◆ Provided records ◆
"""

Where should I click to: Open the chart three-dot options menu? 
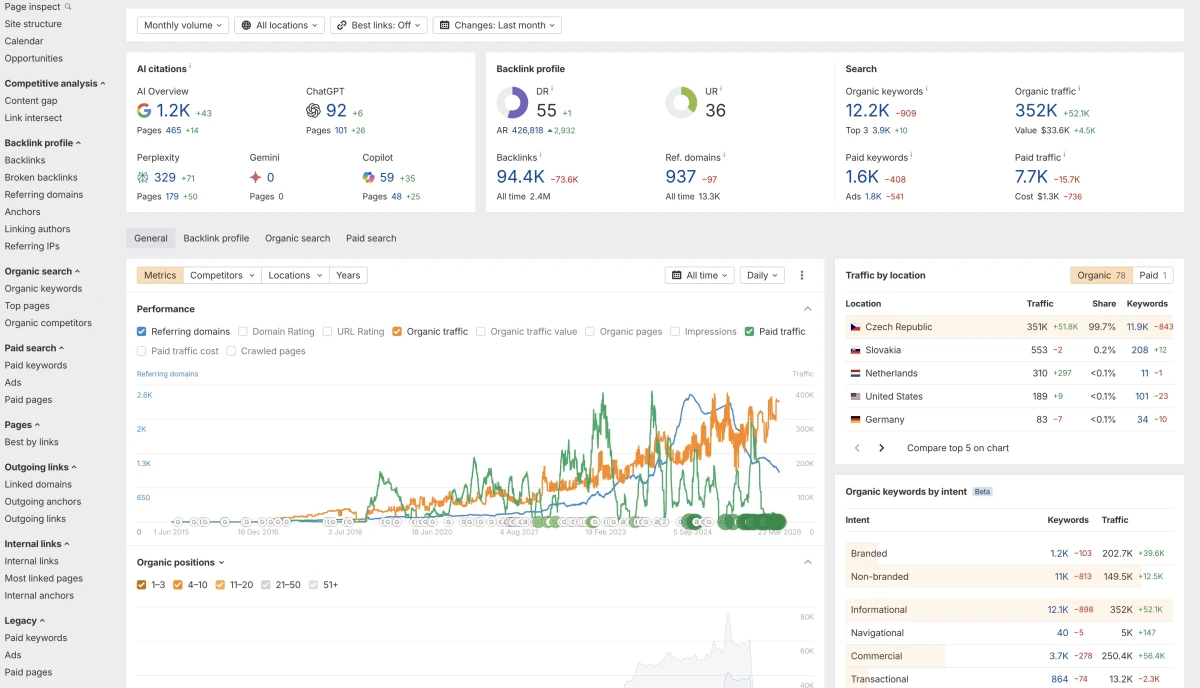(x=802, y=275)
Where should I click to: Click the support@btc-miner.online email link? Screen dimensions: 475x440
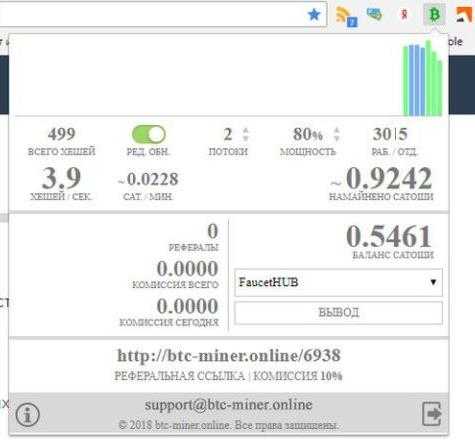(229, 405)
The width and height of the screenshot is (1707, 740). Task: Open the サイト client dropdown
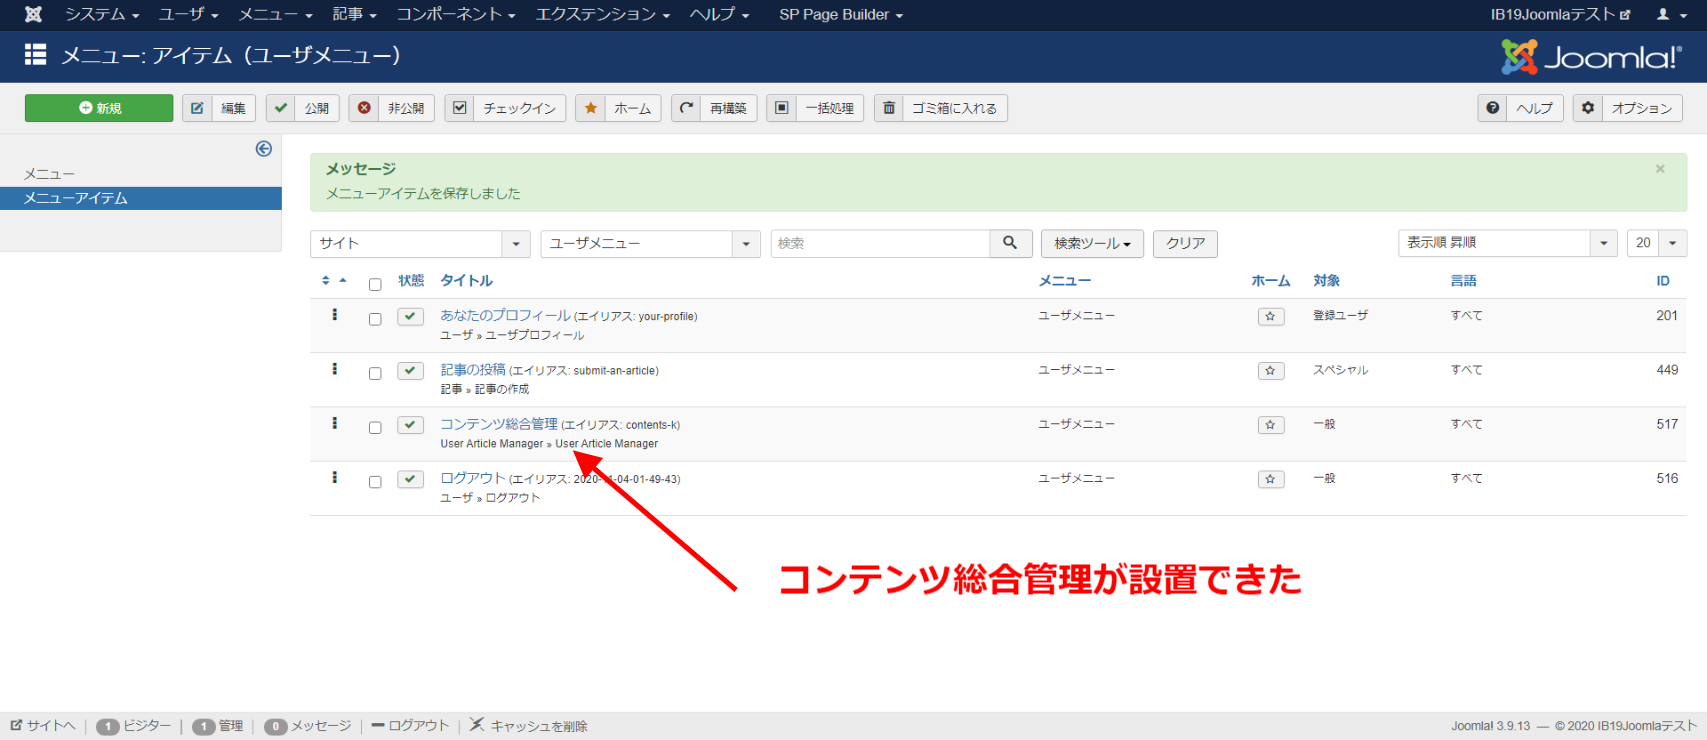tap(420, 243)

"""
"""

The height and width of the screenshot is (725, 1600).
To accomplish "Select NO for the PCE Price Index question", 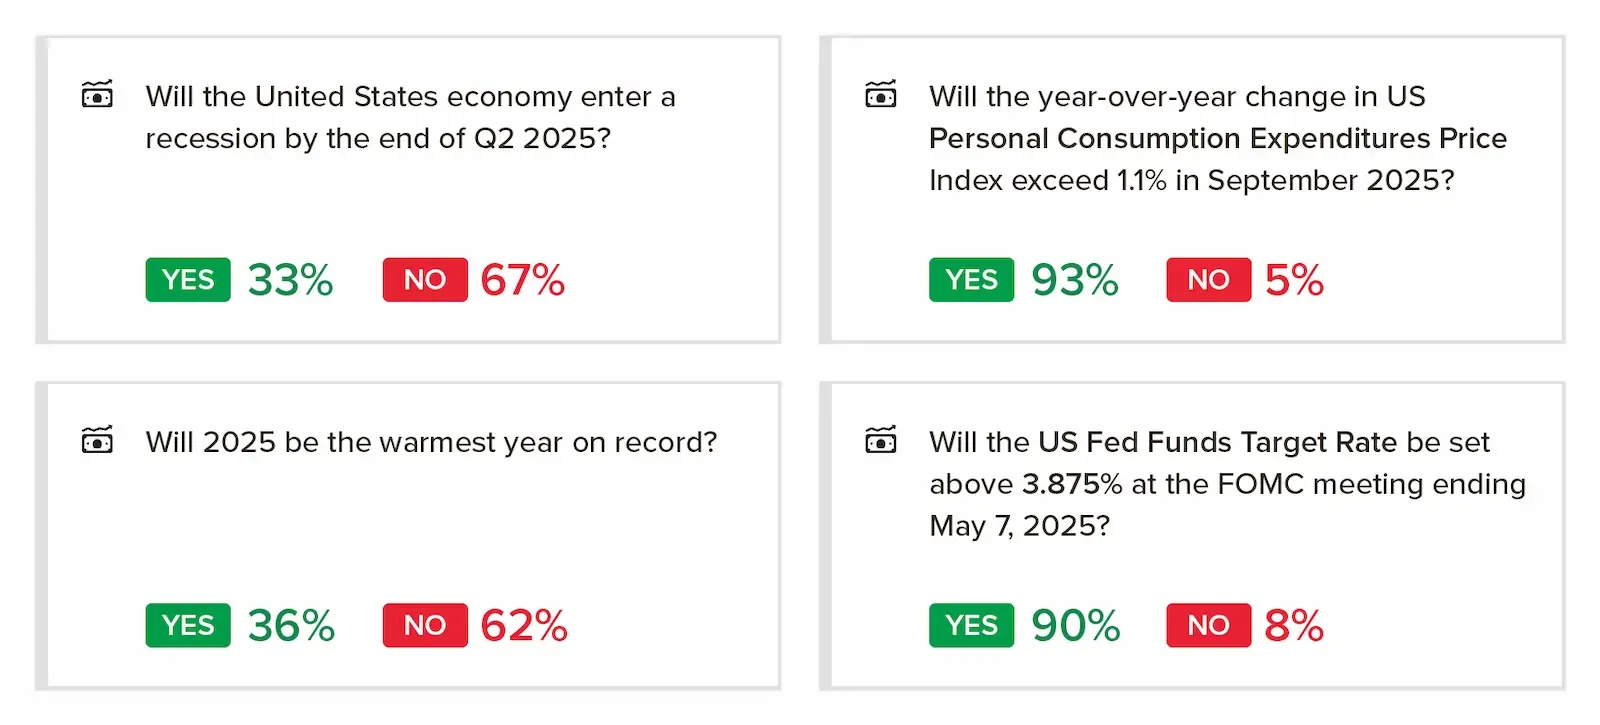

"""

◆ Work instructions ◆
Pictures are to be left out. Write out only the lines above starting at the one with "The height and" and ending at the one with "for the PCE", both lines included, exactly.

◆ Your response ◆
The height and width of the screenshot is (725, 1600).
To accomplish "Select NO for the PCE Price Index question", 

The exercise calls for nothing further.